Na contra-mão do aquecimento global, a temperatura do noticiário cai à medida em que o verão avança. Todo ano, no momento em que as excelências dos três poderes saem de férias, os repórteres de Brasília e os editores de manchetes entram em crise de abstinência.
É um sintoma emblemático da concentração da cobertura de Brasil em Brasília, quer dizer, à prioridade que se dá ao noticiário do poder em detrimento das notícias do Brasil real.
A grande maioria dos brasileiros continua na batalha do dia a dia, fatos novos são produzidos a cada momento nas grandes cidades e nas distantes bibocas, mas quando o Congresso Nacional entra em recesso é como se nada mais de importante estivesse acontecendo.
Durante todo o ano, a eterna disputa entre governo e oposição alimenta um noticiário que muito pouco tem a ver com a vida dos simples mortais consumidores de notícias. Nos dois anos em que trabalhei no Palácio do Planalto, vi como jornalistas e excelências de Brasília vivem um do outro, ainda que numa situação de amável conflito a maior parte do tempo.

Tarefas e exercícios
(A) Copie do trecho sobre o noticiário de Brasília a passagem de "É um sintoma" a "importante estivesse acontecendo.".
(B) Segundo o trecho sobre o noticiário de Brasília, o que acontece com a temperatura do noticiário à medida que o verão avança?

Dados
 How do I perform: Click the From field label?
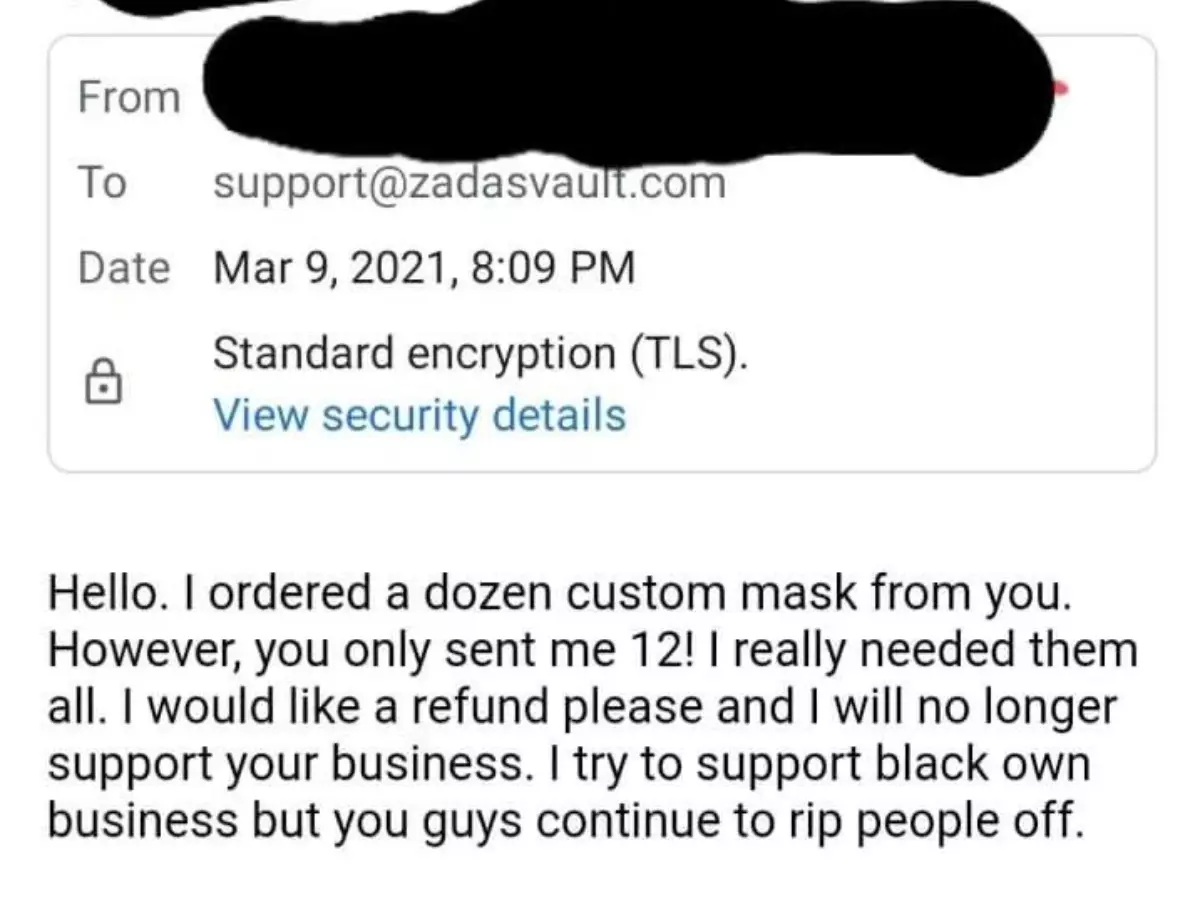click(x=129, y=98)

* * *

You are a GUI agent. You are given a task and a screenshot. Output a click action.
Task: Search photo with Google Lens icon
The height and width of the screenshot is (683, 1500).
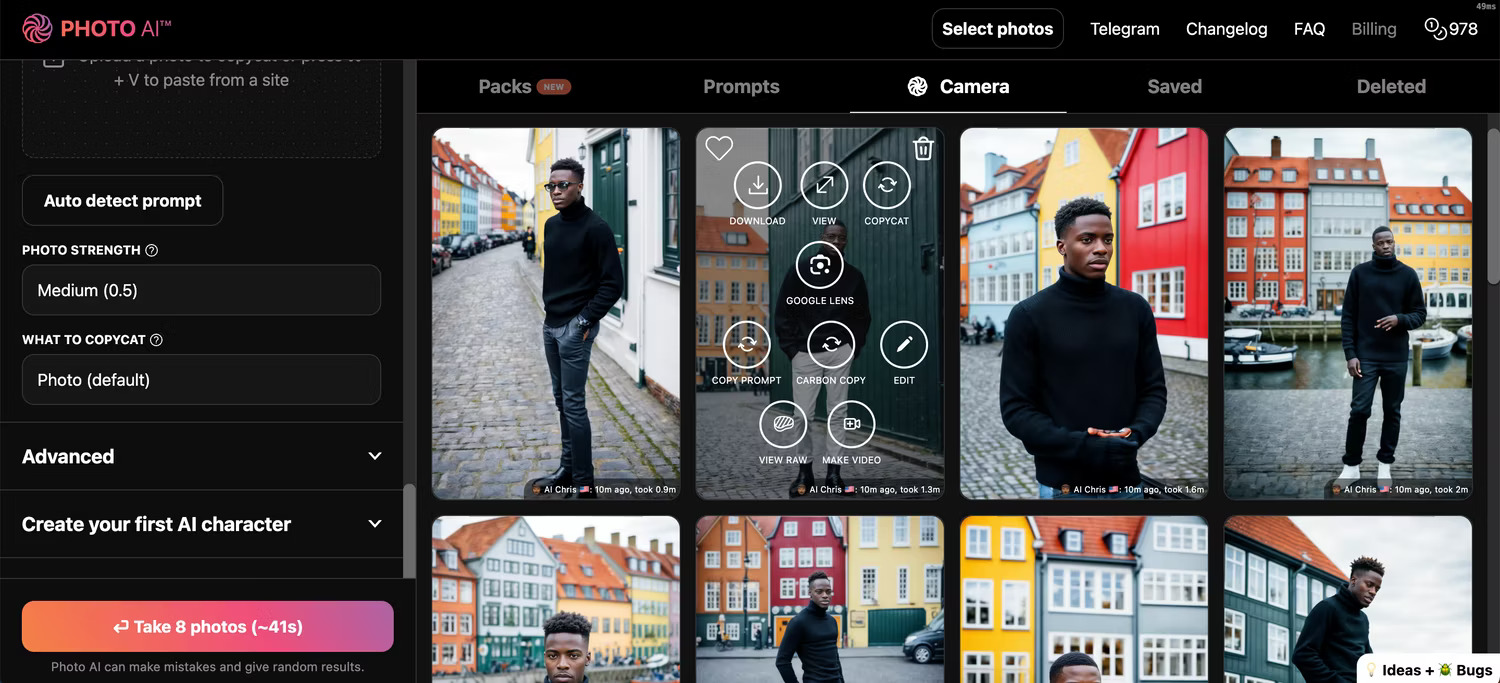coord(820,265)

Respostas
(A)
É um sintoma emblemático da concentração da cobertura de Brasil em Brasília, quer dizer, à prioridade que se dá ao noticiário do poder em detrimento das notícias do Brasil real.
A grande maioria dos brasileiros continua na batalha do dia a dia, fatos novos são produzidos a cada momento nas grandes cidades e nas distantes bibocas, mas quando o Congresso Nacional entra em recesso é como se nada mais de importante estivesse acontecendo.

(B) A temperatura do noticiário cai.